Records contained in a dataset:
------

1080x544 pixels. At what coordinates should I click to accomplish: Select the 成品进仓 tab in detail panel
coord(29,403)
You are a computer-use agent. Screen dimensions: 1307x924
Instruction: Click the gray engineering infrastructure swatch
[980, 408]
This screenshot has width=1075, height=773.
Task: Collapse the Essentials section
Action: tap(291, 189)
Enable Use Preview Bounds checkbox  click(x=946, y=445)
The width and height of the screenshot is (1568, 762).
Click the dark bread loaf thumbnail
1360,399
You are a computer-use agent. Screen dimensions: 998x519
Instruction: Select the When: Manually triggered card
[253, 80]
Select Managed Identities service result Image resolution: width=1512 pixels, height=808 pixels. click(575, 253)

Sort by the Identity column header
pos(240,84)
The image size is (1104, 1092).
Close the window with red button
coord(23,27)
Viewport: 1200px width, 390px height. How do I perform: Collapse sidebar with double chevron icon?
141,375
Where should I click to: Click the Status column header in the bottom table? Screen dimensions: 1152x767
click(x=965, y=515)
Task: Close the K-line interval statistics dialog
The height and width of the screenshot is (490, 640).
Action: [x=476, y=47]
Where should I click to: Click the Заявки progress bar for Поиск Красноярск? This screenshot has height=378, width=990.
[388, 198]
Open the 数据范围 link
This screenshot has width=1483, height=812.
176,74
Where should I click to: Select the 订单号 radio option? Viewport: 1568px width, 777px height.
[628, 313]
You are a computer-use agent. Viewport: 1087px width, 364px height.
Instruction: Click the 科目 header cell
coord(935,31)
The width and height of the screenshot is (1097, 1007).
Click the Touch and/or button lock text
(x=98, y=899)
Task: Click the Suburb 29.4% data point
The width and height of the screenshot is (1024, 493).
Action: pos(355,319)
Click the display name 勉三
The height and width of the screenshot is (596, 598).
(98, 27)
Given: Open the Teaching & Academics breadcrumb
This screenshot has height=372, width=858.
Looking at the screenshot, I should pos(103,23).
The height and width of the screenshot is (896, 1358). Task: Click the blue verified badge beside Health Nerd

------

Retype the data exactly as given.

Reply>
1080x544 pixels. At what coordinates should I click to accomplish: Select the 成品进仓 tab in detail panel
coord(29,403)
You are a computer-use agent. Screen dimensions: 1307x924
Instruction: Click the gray engineering infrastructure swatch
[980, 408]
This screenshot has width=1075, height=773.
Task: Collapse the Essentials section
Action: tap(291, 189)
Enable Use Preview Bounds checkbox  click(x=946, y=445)
The width and height of the screenshot is (1568, 762).
Click the dark bread loaf thumbnail
1360,399
You are a computer-use agent. Screen dimensions: 998x519
Instruction: Select the When: Manually triggered card
[253, 80]
Select Managed Identities service result Image resolution: width=1512 pixels, height=808 pixels. click(575, 253)

Sort by the Identity column header
pos(240,84)
The image size is (1104, 1092).
Close the window with red button
coord(23,27)
Viewport: 1200px width, 390px height. How do I perform: Collapse sidebar with double chevron icon?
141,375
Where should I click to: Click the Status column header in the bottom table? Screen dimensions: 1152x767
click(x=965, y=515)
Task: Close the K-line interval statistics dialog
The height and width of the screenshot is (490, 640).
Action: [x=476, y=47]
Where should I click to: Click the Заявки progress bar for Поиск Красноярск? This screenshot has height=378, width=990.
[388, 198]
Open the 数据范围 link
This screenshot has width=1483, height=812.
176,74
Where should I click to: Select the 订单号 radio option? Viewport: 1568px width, 777px height.
[628, 313]
You are a computer-use agent. Viewport: 1087px width, 364px height.
Instruction: Click the 科目 header cell
coord(935,31)
The width and height of the screenshot is (1097, 1007).
Click the Touch and/or button lock text
(x=98, y=899)
Task: Click the Suburb 29.4% data point
The width and height of the screenshot is (1024, 493).
Action: pos(355,319)
Click the display name 勉三
The height and width of the screenshot is (596, 598).
(98, 27)
Given: Open the Teaching & Academics breadcrumb
This screenshot has height=372, width=858.
Looking at the screenshot, I should pos(103,23).
The height and width of the screenshot is (896, 1358). Task: Click the blue verified badge beside Health Nerd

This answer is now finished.